To identify novel TAL1 target genes, we performed ‘Strep-CP on ChIP’ analysis using ChIP-arrays with 12.000 human promoter regions spotted as oligonucleotides (Figure 1C) [32]. 451 promoter sites with TAL1 binding were identified at genes (Supplementary File 1). When we applied GO-term analysis using DAVID [33, 34] we found that genes involved in biological functions related to transcriptional regulation, inflammatory responses, apoptotic processes, negative regulation of cell proliferation, response to drugs and immune response were enriched in our dataset (Figure 1D, GO term IDs are given in Supplementary Figure 1). For further analysis we chose nine genes, which have a role in human disease. These genes also displayed changes in gene expression upon induction of megakaryocytic differentiation of K562 cells [19]. To verify TAL1 target genes, TAL1 binding was tested in wild type K562 cells with a standard ChIP using a TAL1 specific antibody and primers specific for the identified regions (Figure 1E). ChIP against the established TAL1 target GYPA served as positive control and ChIP against exon 6 of GAPDH as negative control. We confirmed TAL1 binding to regulatory elements of IL-19 (interleukin 19), GCC2 (GRIP and coiled-coil domain containing 2), PCBD2 (pterin-4 alpha-carbinolamine dehydratase 2), Dicer, PIP5K1a (phosphatidylinositol-4-phosphate 5-kinase, type I, alpha), CBL (casitas B-lineage lymphoma), PRKACB (protein kinase, cAMP-dependent, catalytic, beta), WNT9 (wingless-type MMTV integration site family, member 9) and CTNNB1 (catenin (cadherin-associated protein) beta 1) (Figure 1E).

Analysis of TAL1 target gene expression

To evaluate which of the genes bound by TAL1 respond to changes in TAL1 expression, we performed knockdown of TAL1 by shRNA in K562 cells. We found that IL-19, Dicer and PRKACB were upregulated, whereas WNT9 was downregulated upon Tal1 knockdown. The other genes did not exhibit expression changes upon TAL1 knockdown under these conditions (Figure 2A). This observation is in line with the notion that TAL1 can serve as an activator or repressor of gene expression in a cell- and promoter-dependent context. PRKACB is an enzymatic subunit of the protein kinase A complex (PKA). PKA is a very important signalling molecule, which influences almost all aspects of cellular differentiation through phosphorylation of transcription factors (Figure 2B).

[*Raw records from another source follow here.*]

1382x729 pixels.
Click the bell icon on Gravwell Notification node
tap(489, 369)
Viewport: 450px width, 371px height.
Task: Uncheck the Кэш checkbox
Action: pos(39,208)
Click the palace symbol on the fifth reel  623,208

PRKACB is involved in PKA-signalling, which is a central signalling pathway within cells. Furthermore, PKA-signalling influences the function of TAL1 [35, 36]. Thus, the potential involvement of TAL1 in regulating PRKACB opens the possibility of a reciprocal regulation between PKA-signalling and the functional regulation of TAL1. For this reason we further studied the influence of TAL1 on PRKACB expression. To further investigate PRKACB expression at the erythroid/megakaryocytic branching point, we used primary human CD34+ progenitor cells. We differentiated these cells towards the erythroid or megakaryocytic lineage [14, 37]. Overall expression of PRKACB was not altered during erythroid differentiation (Figure 2C) and increased during megakaryocytic differentiation (Figure 2D). Similarly, megakaryocytic differentiation of K562 cells led to an increased PRKACB mRNA (Figure 2E) [19].

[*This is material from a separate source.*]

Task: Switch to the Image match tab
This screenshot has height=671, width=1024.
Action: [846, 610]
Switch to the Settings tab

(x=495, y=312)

Isoform 3 of PRKACB is down regulated during megakaryocytic differentiation

The PRKACB gene encodes the catalytic beta subunit of PKA. Four isoforms of PRKACB have been described in addition to several splice variants [24]; each of the isoforms has a separate promoter and a distinct N-terminus (Figure 3A). Based on the ‘Strep-CP on ChIP’ analysis data, the TAL1 binding site is located 5’ of the PRKACB isoform 3 (Cβ3) (Figure 3A). To analyse the role of TAL1 on Cβ3 expression control, we examined expression of the different isoforms using isoform specific PCR primer and semiquantitative RT-PCR. Interestingly, upon megakaryocytic differentiation of hCD34+ or K562 cells expression of the PRKACB isoform 1 (Cβ1) was increased, whereas the Cβ3 isoform was decreased (Figure 3B). The decreased expression of the Cβ3 isoform upon megakaryocytic differentiation was verified in hCD34+ and K562 cells using qRT-PCR (Figure 3C-3D).

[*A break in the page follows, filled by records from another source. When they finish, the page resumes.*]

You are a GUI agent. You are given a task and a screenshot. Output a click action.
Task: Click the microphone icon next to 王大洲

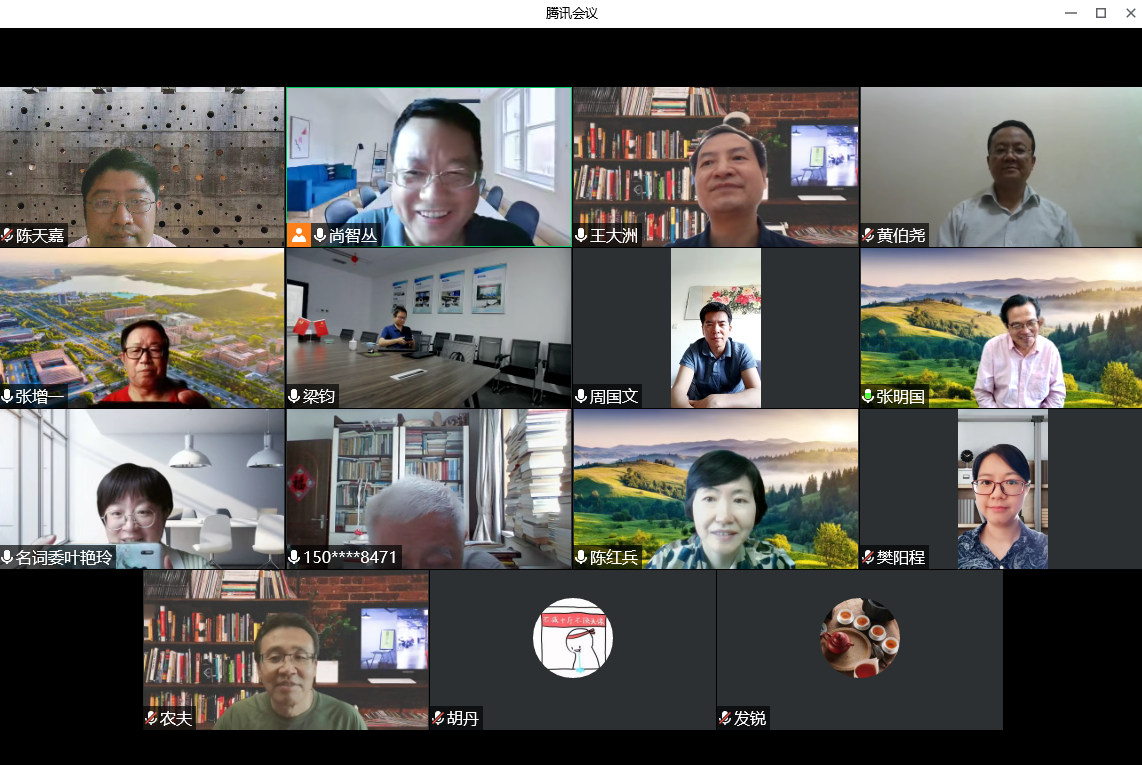581,236
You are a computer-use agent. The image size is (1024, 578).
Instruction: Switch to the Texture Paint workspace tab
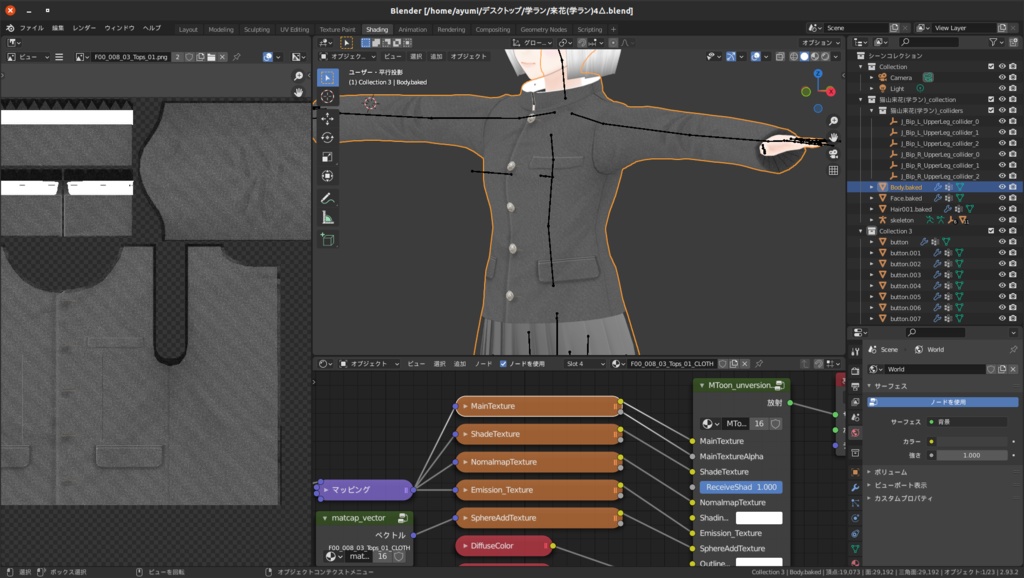point(337,29)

Analysis of the PRKACB-β3 promoter

Using TESS (transcription element search system) software [38] we analysed the 5’ region of the Cβ3 isoform and identified several potential binding sites for TAL1 (E-Boxes) 5’ of the transcription start. Furthermore, RUNX1 and GATA1 sites were present in this area (Figure 4A). We cloned the 5’-region including the 5’-UTR of Cβ3 into the pGL4 luciferase reporter gene vector for promoter analysis. Subsequently, we cotransfected the promoter reporter construct with TAL1, GATA1 or RUNX1 into HEK293 cells. Cotransfection of TAL1 with the promoter construct did not influence promoter activity, whereas GATA1 markedly activated the promoter (Figure 4B). Interestingly, RUNX1 repressed Cβ3 promoter activity. Cotransfection experiments revealed that RUNX1 inhibits the activity of the Cβ3 promoter even in the presence of GATA1 or TAL1 (Figure 4B). The expression constructs were verified by western blot (Figure 4C). Subsequently, we performed a reporter gene assay in K562 cells and detected an activating effect of GATA1 on reporter gene activity and a repressive effect of RUNX1 (Figure 4D). Furthermore, cotransfection of knockdown constructs against TAL1 and RUNX1 increased Cβ3 promoter activity. In contrast, GATA1 knockdown resulted in decreased activity (Figure 4E). These data indicate that GATA1 activates the PRKACB β3 promoter, whereas RUNX1 is a repressor of the PRKACB β3 isoform. Subsequently, we showed by ChIP that TAL1, GATA1 and RUNX1 are present at the PRKACB β3 isoform promotor but not to an unrelated region on chromosome-18 (chr18) (Figure 4F-4H).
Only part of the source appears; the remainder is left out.